▶ [WHAT YOU WILL DO] Would you find each line in the entries below with the string "icon" and copy it?

▶ [TASK DATA]
◆ ◆ ◆ ◆ ◆ ◆ ◆
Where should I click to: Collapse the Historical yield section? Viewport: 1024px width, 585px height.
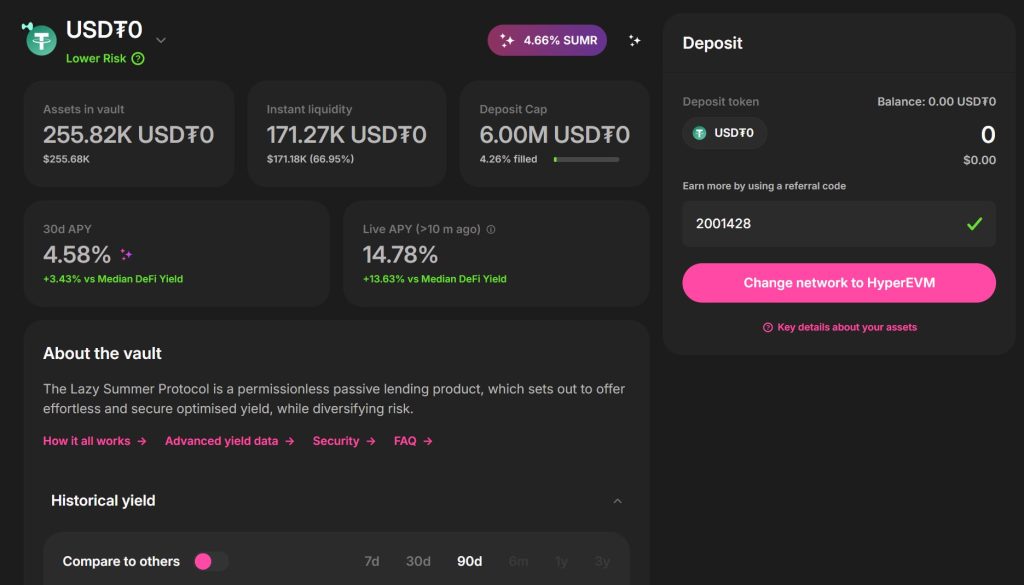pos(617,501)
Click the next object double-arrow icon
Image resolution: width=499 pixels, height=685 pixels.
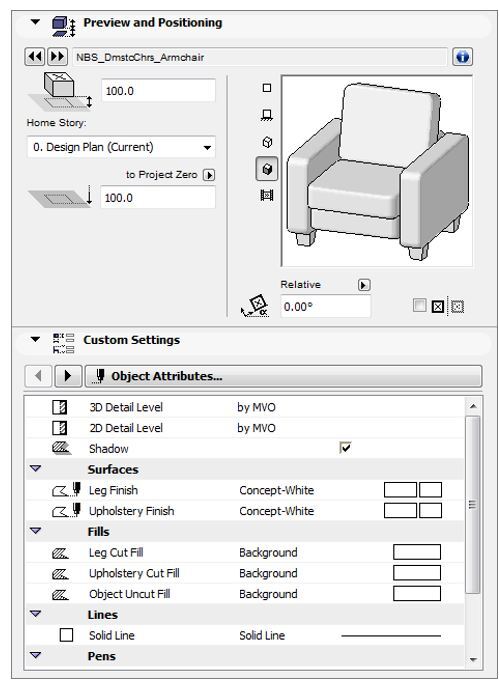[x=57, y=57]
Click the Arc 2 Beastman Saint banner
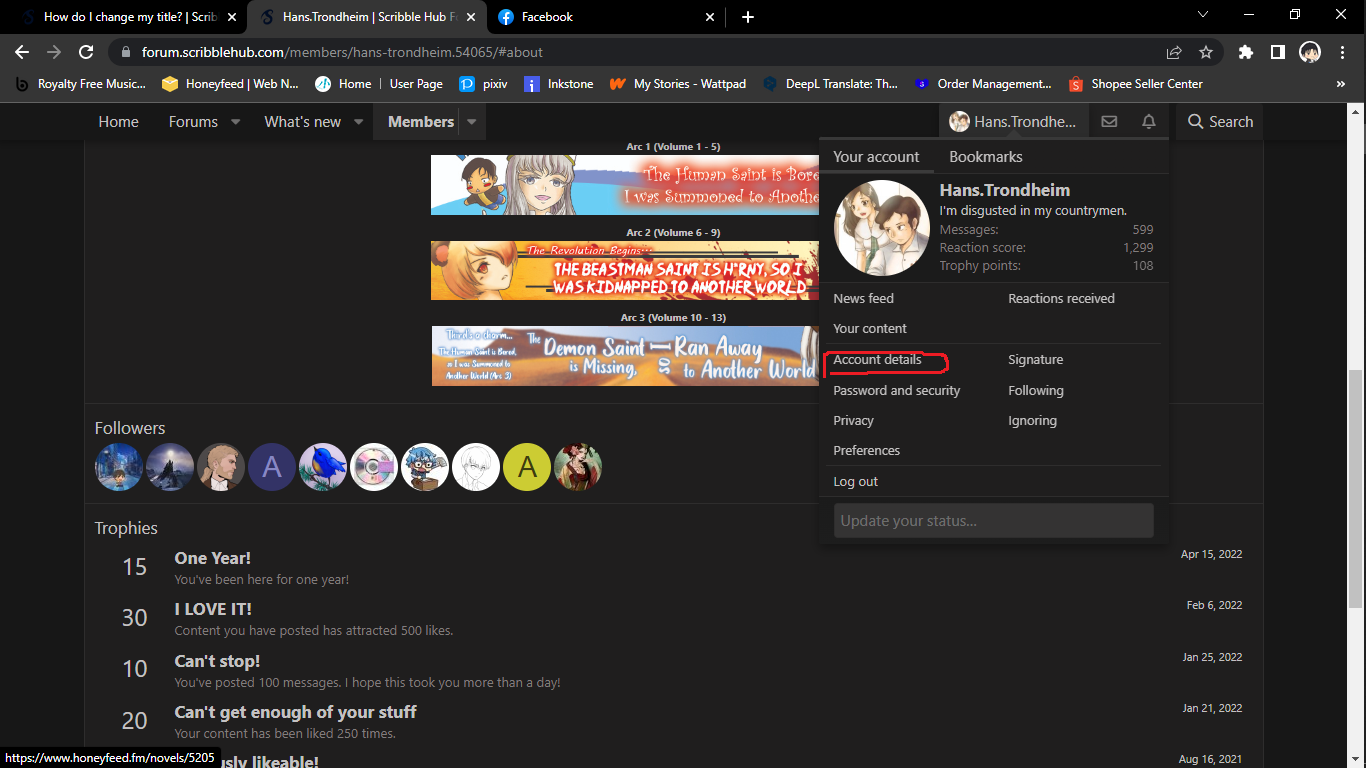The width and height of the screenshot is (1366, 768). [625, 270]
◆ ◆ ◆ ◆ ◆ ◆ ◆
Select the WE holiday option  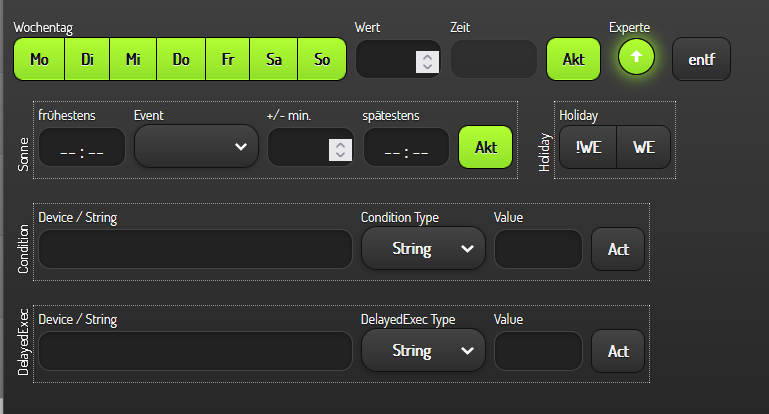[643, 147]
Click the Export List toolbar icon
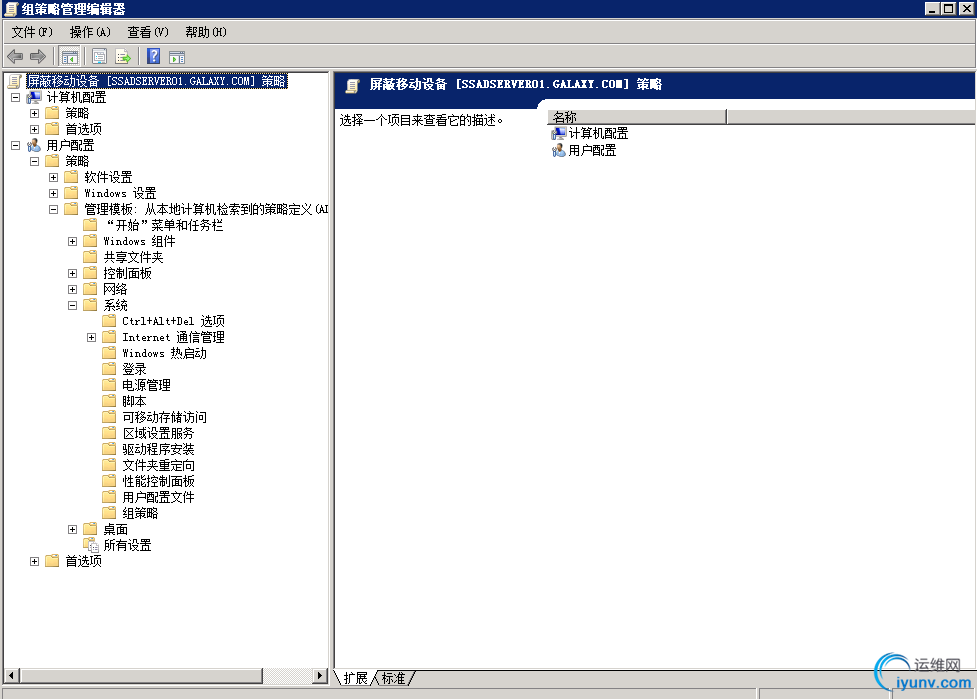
◆ ◆ ◆ ◆ ◆ ◆ ◆
▶ [EXERCISE OUTPUT]
Click the next object double-arrow icon
Click the Export List toolbar icon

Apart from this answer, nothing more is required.